1

I am new to programming. These is my code:

  public string ThanglishToTamilList(char[] characters, int length) {
        var dict1 = new Dictionary<string, string>();

        dict1.Add("a", "\u0B85"); // அ
        dict1.Add("aa", "\u0B86"); // ஆ
        dict1.Add("A", "\u0B86"); // ஆ
        dict1.Add("i", "\u0B87"); // இ
        dict1.Add("ee", "\u0B88"); // ஈ
        dict1.Add("I", "\u0B88"); // ஈ
        dict1.Add("u", "\u0B89"); // உ
        ...



        List<String> list = new List<String>();
        string[] array;
        var valueOfDictOne = "";

        for (int i = 0; i < length; i++)
        {                
            try
            {
                valueOfDictOne = dict1[characters[i].ToString()];
                list.Add(valueOfDictOne);

            }
            catch
            {
                list.Add(characters[i].ToString());
            }
        }

        array = list.ToArray();
        string result = string.Join("", array);
        return result;
    }

function Parameter details:

char[] characters : Array of characters (textbox.text.ToCharArray())

int length : length of the array. (no of characters we typed in the text box)

My expected output should be:

If the user types a -> Output should be அ.

Likewise:

a -> அ

aa -> ஆ

A -> ஆ ...

note that aa & A represent same ஆ

My Problem: This code only replace one charecter (a -> அ), This works fine.

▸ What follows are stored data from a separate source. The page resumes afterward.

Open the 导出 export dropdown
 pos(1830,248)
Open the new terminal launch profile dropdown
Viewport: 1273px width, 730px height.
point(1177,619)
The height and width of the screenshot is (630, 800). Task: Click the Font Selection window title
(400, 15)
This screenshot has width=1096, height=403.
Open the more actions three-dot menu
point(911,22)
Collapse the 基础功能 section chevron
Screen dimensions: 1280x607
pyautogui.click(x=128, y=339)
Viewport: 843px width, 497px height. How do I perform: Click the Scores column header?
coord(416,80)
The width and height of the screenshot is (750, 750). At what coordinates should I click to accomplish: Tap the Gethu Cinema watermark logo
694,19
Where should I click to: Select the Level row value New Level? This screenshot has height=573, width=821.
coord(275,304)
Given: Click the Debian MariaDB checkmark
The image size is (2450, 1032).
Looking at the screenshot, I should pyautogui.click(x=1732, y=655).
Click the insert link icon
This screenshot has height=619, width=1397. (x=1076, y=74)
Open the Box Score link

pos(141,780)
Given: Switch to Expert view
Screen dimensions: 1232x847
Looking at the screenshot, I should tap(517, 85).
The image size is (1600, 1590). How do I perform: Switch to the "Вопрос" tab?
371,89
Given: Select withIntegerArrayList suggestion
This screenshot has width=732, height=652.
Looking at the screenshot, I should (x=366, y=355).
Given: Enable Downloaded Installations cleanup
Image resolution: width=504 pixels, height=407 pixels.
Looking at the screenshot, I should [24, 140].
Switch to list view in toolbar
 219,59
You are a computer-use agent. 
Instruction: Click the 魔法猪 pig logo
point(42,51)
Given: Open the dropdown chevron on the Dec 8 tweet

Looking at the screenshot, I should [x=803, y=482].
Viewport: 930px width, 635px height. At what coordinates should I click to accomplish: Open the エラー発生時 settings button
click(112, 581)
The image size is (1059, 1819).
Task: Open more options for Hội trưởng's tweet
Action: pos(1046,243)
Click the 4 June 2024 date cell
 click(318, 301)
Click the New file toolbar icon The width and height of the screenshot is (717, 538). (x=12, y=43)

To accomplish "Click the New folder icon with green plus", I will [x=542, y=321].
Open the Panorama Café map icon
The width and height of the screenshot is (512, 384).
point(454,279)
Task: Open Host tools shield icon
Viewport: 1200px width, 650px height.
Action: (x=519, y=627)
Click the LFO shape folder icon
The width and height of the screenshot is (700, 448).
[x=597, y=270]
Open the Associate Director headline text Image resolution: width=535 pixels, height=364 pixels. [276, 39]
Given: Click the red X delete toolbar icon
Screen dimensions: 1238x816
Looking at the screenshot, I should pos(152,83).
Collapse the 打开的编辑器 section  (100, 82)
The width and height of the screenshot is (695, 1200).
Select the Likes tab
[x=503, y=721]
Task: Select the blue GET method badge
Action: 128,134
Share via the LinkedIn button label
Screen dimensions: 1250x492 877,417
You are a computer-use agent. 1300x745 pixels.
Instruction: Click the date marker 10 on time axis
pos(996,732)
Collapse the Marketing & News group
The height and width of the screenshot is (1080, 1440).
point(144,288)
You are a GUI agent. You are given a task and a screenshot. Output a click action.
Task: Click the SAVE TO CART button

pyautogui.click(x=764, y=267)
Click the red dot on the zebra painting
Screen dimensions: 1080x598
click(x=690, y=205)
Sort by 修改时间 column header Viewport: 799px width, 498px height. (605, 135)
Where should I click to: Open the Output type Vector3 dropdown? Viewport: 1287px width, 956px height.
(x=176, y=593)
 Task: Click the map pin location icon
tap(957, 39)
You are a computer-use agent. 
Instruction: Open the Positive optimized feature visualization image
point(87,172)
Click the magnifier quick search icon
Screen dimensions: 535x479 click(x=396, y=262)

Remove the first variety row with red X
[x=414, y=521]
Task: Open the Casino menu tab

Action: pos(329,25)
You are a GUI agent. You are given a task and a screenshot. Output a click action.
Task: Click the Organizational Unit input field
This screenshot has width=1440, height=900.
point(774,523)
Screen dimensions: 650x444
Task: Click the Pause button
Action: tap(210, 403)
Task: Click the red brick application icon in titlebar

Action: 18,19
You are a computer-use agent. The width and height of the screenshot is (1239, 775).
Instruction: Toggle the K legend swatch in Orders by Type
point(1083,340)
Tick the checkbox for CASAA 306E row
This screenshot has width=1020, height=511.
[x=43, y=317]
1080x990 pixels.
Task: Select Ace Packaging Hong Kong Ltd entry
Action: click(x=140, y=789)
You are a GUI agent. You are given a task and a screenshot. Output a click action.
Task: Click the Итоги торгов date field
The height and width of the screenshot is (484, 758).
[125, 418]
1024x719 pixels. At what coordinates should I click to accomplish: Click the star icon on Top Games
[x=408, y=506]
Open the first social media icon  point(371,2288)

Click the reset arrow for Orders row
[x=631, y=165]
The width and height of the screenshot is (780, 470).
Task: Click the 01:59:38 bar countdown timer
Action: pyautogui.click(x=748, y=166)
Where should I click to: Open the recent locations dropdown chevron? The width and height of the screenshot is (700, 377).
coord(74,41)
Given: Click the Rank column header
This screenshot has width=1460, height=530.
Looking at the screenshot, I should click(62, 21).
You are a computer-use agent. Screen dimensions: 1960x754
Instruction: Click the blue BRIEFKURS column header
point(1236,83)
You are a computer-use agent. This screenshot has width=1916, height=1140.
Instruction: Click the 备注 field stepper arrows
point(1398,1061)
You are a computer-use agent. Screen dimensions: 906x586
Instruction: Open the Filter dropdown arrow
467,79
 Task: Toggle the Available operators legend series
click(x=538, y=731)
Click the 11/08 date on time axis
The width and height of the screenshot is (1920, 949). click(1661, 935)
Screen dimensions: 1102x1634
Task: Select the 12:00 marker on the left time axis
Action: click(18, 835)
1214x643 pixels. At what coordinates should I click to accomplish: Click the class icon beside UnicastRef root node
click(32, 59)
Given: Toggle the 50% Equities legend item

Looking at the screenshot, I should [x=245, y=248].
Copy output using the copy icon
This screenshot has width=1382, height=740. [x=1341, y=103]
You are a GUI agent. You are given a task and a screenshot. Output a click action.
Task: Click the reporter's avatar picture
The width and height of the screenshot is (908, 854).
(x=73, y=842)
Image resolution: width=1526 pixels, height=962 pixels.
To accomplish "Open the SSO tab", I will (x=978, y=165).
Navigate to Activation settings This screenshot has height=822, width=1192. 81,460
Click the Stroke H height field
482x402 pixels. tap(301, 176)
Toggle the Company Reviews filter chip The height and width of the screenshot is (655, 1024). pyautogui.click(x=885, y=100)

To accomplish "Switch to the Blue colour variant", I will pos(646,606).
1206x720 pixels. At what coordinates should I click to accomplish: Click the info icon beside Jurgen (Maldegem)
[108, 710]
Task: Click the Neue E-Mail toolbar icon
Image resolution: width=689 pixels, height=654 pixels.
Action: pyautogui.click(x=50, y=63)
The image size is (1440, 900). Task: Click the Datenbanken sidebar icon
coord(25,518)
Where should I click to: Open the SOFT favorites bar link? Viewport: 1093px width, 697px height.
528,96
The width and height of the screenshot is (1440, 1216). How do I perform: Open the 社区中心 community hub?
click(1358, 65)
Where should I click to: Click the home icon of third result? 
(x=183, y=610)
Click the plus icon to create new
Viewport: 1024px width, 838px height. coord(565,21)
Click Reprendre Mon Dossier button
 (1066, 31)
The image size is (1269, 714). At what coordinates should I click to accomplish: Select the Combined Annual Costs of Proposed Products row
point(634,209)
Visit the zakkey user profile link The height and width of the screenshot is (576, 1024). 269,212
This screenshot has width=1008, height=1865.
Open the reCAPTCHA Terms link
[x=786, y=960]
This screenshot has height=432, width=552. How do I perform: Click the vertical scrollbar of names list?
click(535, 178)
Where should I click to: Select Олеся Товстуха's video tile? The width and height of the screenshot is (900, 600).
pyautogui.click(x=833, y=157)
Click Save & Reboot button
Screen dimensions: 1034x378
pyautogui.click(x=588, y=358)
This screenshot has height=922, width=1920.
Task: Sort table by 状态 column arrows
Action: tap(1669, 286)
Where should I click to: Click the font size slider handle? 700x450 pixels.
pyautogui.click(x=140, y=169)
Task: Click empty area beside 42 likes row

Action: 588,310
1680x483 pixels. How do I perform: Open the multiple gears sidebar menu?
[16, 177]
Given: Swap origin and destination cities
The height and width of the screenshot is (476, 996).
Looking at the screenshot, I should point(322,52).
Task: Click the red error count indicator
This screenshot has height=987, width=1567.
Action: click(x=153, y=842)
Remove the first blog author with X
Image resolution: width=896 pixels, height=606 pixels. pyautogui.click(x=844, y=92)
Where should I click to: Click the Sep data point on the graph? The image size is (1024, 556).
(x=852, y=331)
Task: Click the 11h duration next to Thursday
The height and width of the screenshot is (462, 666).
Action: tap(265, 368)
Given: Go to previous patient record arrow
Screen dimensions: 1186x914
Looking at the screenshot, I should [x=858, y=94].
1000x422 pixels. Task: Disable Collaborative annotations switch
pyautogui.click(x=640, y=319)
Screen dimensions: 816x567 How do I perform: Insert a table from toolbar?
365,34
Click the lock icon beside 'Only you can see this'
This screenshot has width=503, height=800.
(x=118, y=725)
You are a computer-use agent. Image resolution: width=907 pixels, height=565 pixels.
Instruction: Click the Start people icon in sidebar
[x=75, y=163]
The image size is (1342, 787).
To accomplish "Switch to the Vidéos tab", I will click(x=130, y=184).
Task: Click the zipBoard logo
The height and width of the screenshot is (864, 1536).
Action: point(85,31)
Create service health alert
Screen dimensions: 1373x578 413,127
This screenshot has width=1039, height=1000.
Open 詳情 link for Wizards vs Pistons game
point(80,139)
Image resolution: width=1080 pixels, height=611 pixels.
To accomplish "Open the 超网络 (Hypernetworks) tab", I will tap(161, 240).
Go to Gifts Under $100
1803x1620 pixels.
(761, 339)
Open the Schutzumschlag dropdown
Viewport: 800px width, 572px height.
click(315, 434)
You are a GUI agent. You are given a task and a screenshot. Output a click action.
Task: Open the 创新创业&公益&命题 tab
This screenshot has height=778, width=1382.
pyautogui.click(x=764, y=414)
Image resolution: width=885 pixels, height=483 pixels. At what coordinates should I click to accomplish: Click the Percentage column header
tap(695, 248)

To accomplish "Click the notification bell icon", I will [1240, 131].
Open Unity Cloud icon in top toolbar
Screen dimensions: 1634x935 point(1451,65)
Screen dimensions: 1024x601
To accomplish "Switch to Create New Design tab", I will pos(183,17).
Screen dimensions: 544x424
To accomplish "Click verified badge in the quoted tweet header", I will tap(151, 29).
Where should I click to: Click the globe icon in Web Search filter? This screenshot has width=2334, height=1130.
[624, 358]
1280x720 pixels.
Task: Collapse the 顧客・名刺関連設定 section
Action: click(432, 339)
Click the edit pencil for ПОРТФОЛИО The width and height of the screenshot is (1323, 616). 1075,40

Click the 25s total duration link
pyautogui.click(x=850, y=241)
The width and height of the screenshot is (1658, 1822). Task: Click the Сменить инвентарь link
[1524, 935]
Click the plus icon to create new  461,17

But if we type aa the output is அஅ

aa -> அஅ

But I need the correct output as

aa -> ஆ

I have added some lines of codes for this. but this did not work:

        ...
        for (int i = 0; i < length; i++)
        {                
            try
            {

                if (String.Equals(characters[i], "a") && !(String.Equals(characters[i], "aa")))
                {

                    //MessageBox.Show("a");

                    valueOfDictOne = dict1[characters[i].ToString()];
                    list.Add(valueOfDictOne);
                }
                else if (String.Equals(characters[i], "aa"))
                {
                    //MessageBox.Show("aa");

                    valueOfDictOne = dict1[characters[i].ToString()];
                    list.Add(valueOfDictOne);
                }

            }
            catch
            {
                list.Add(characters[i].ToString());
            }
        }

...

Please help me to correct this code or please provide any easy alternative ways to transliterate.

Thank you.

  • Do you have this whole thing being invoked by a keydown/keypress event? If so - it's probably just calling your function for 'a' twice... – Dave Bish May 13 '13 at 07:57
  • 1
    I think `String.Equals(character[i], "aa")` will always be false, since one character will never be equal to two characters – Jarek May 13 '13 at 08:18
  • 1. Though you have added some lines of code, but the second code snippet is exactly the same as that of the first one. 2. The code you have specified here has no problems. Please check the parameters that you are passing to this method. – neo May 13 '13 at 08:10
  • Thnq Pako. You are correct. – Sutharshan Suthan May 13 '13 at 12:53

2 Answers2

1

You can use a simple parser/lexer to tokenize the input string. Then your ThanglishToTamilList function would be like:

...
TextReader r = new StringReader(characters);
Lexer l = new Lexer(r, defs);
while (l.Next())
{
  list.Add(dict1[l.TokenContents]);
}
...

You can find an example of a simple parser/lexer here: Poor man's "lexer" for C#

It is probably overkill for your problem, but it should get the job done.

Community
  • 1
  • 1
Dietz
  • 578
  • 5
  • 14
0

I think you should change your approach completly to solve this problem efficiently. Basing on one character is giving you invalid results as some sequences start with already valid sequences present in dictionary.

What I think you should do is to add characters to some temporary string as long as there is valid dictionary entry. If next character appended to this temporary string will not be present in dictionary, then you process string substitution and start with new temporary string.
Of course this solution is not perferct in some ways - if we have string aaa how should it be processed? Solution assumes taking longest matching expressions first (first point), but it is not necessarly valid approach.

  • aa + a?
  • a + aa?
  • a + a + a?

But you will need to solve this somehow on business level.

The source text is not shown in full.